My point is there is more to this than privacy. This is about the courts' ability to lawfully obtain evidence. And that is about due process not just privacy. You recognize the right to get the information with a warrant don't you? If you do, then how can you be so positive about technology that allows people to make information unrecoverable by any court? I assume you are not okay with people destroying evidence and defrauding the courts right?
Are you reading what I'm writing or are you just giving a monologue? Why don't you read what I wrote again, all of it, and respond meaningfully to it without assuming bad faith.
Also, the courts generally can't unilaterally impose a ban on everyone. That's a legislative function, provided the legislature has the power. There are many questions here and whinging about vague abstractions doesn't really address any of them.
"What if the encrypted material is evidence of real government malfeasance?"
The government hides things all the time behind misuse of classification and sensitive but unclassified caveats. The practice is so common, it is specifically forbidden by the Executive orders covering the use of such markings.
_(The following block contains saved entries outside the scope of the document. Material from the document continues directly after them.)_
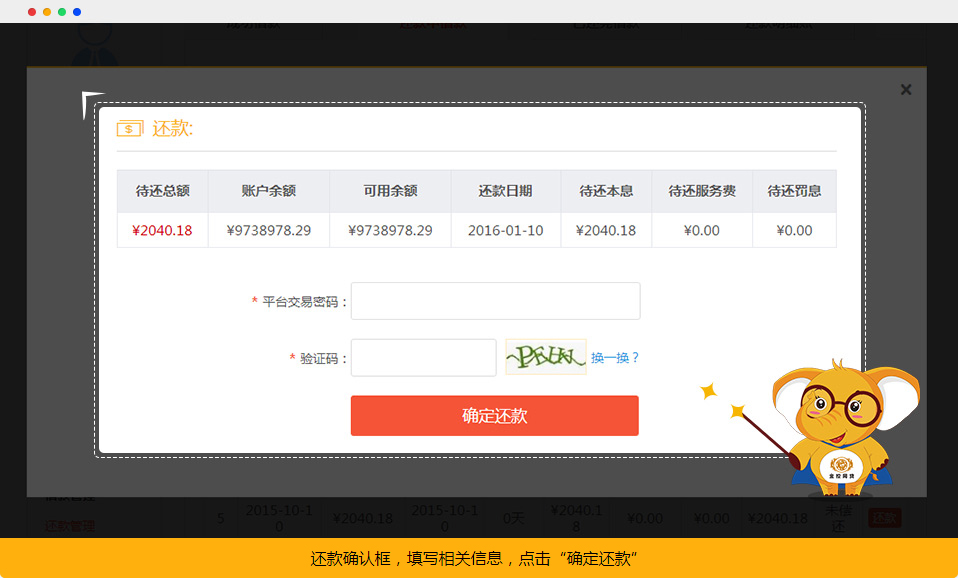The width and height of the screenshot is (958, 578).
Task: Select the 还款日期 column header
Action: (x=505, y=191)
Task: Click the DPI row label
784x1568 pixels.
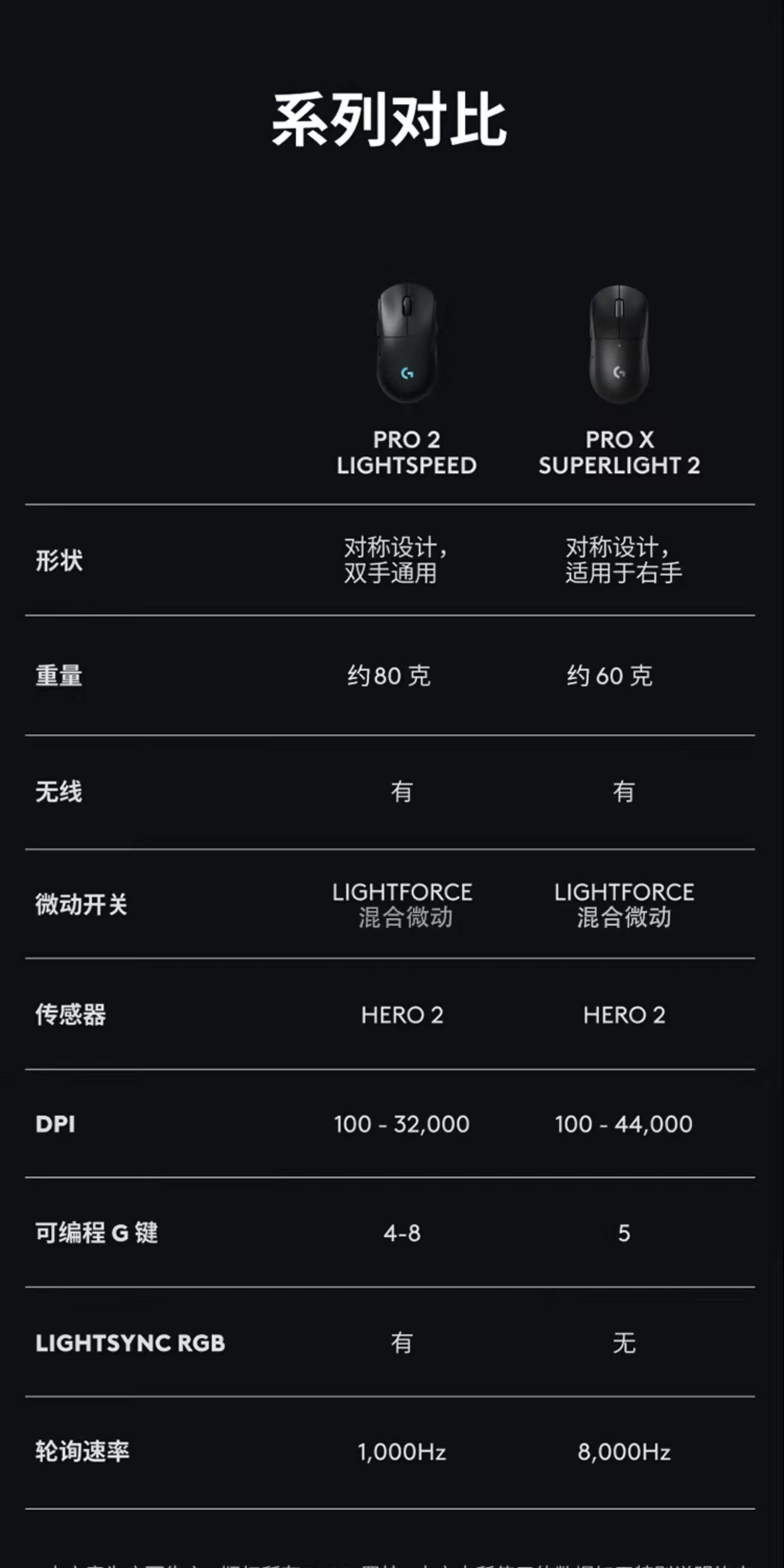Action: [55, 1124]
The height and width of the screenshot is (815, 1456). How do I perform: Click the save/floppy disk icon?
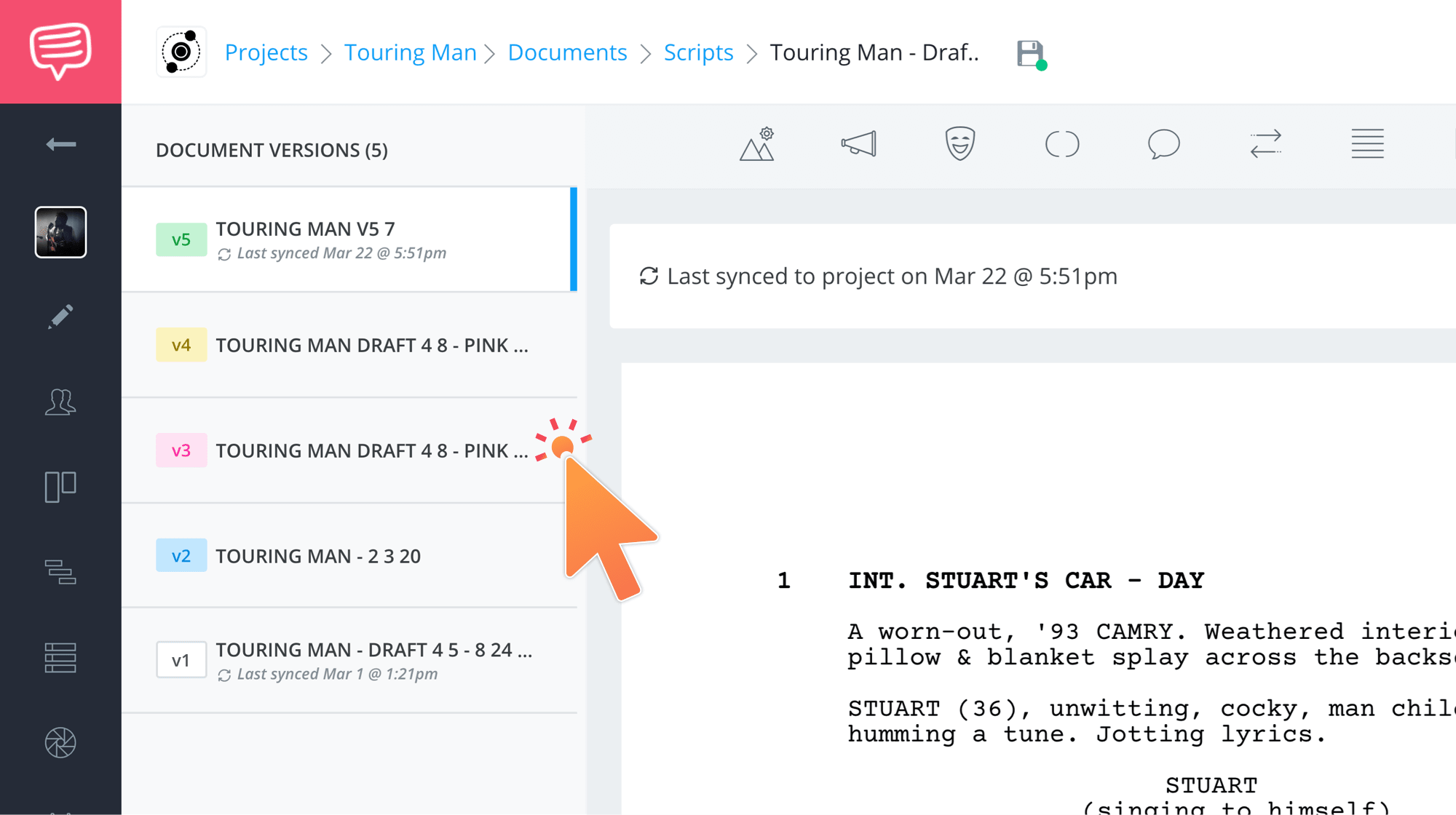1029,52
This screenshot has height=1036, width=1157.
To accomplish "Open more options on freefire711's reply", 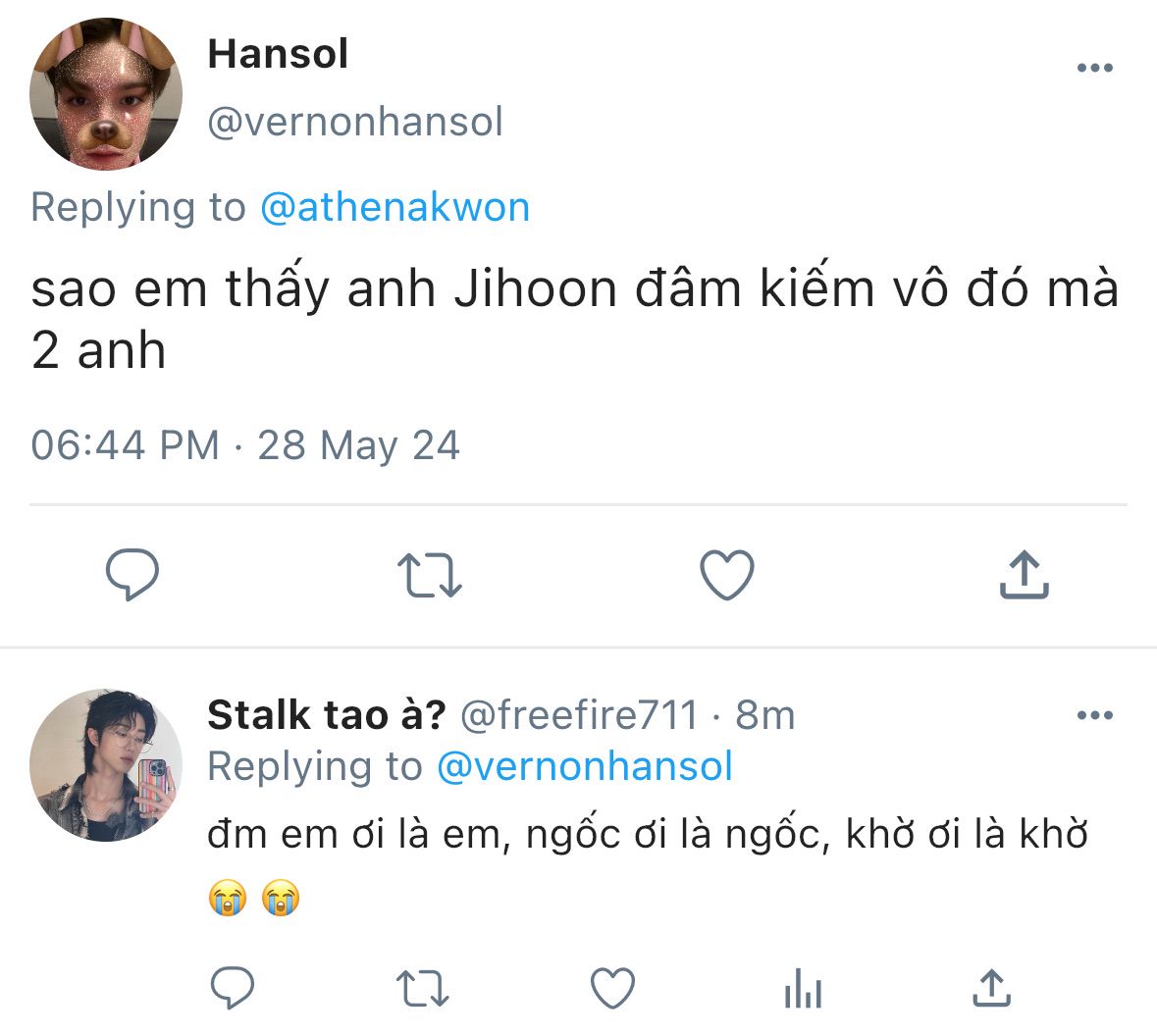I will click(1094, 715).
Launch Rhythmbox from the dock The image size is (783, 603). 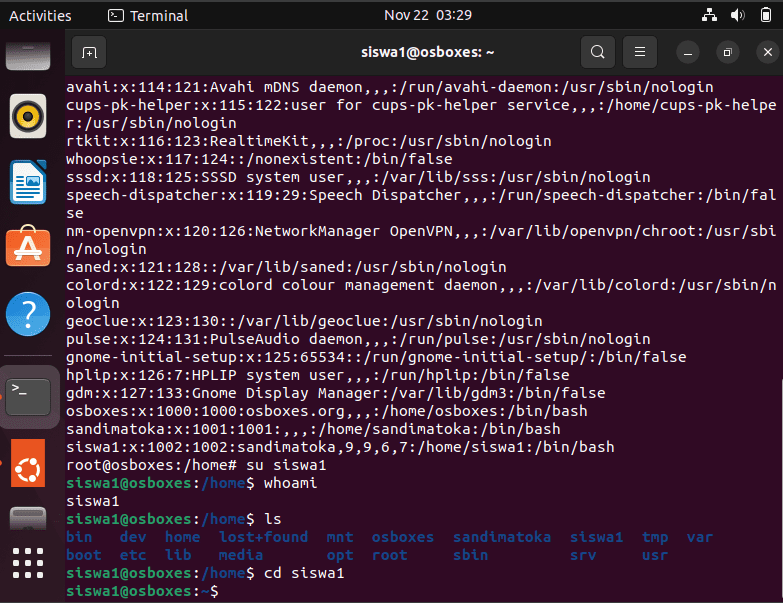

The government doesn't need encryption to hide stuff, they just have to deny FOIA requests.
They basically responded to this already. A warrant gives them the authority to seek out what they're looking for, but it doesn't follow that the government therefore has the authority to limit everyone's rights to make it more likely that it's able to find what it's looking for when it does have a warrant. It can try, and it can fail. A warrant simply grants it the ability to try; it doesn't mandate that it must succeed at all costs. Sometimes bad guys get away. This is far more preferable than the government infringing upon our fundamental liberties merely so it can stop more bad guys.
But it is, unless you think that stopping Bad Guys is more important than freedom. Given the topic, that's what this is really about.
Any calls for government-mandated backdoors and such must be immediately ridiculed and labeled as foolish, unconstitutional, and anti-freedom. We've had this debate countless times already, so it's just tiring.
That's the thing about party platforms: if there is something fucked up in it, you can be reasonably sure that the party will try it's best to do it. But something good, like abiding by Constitutional protections? They'll ignore that part.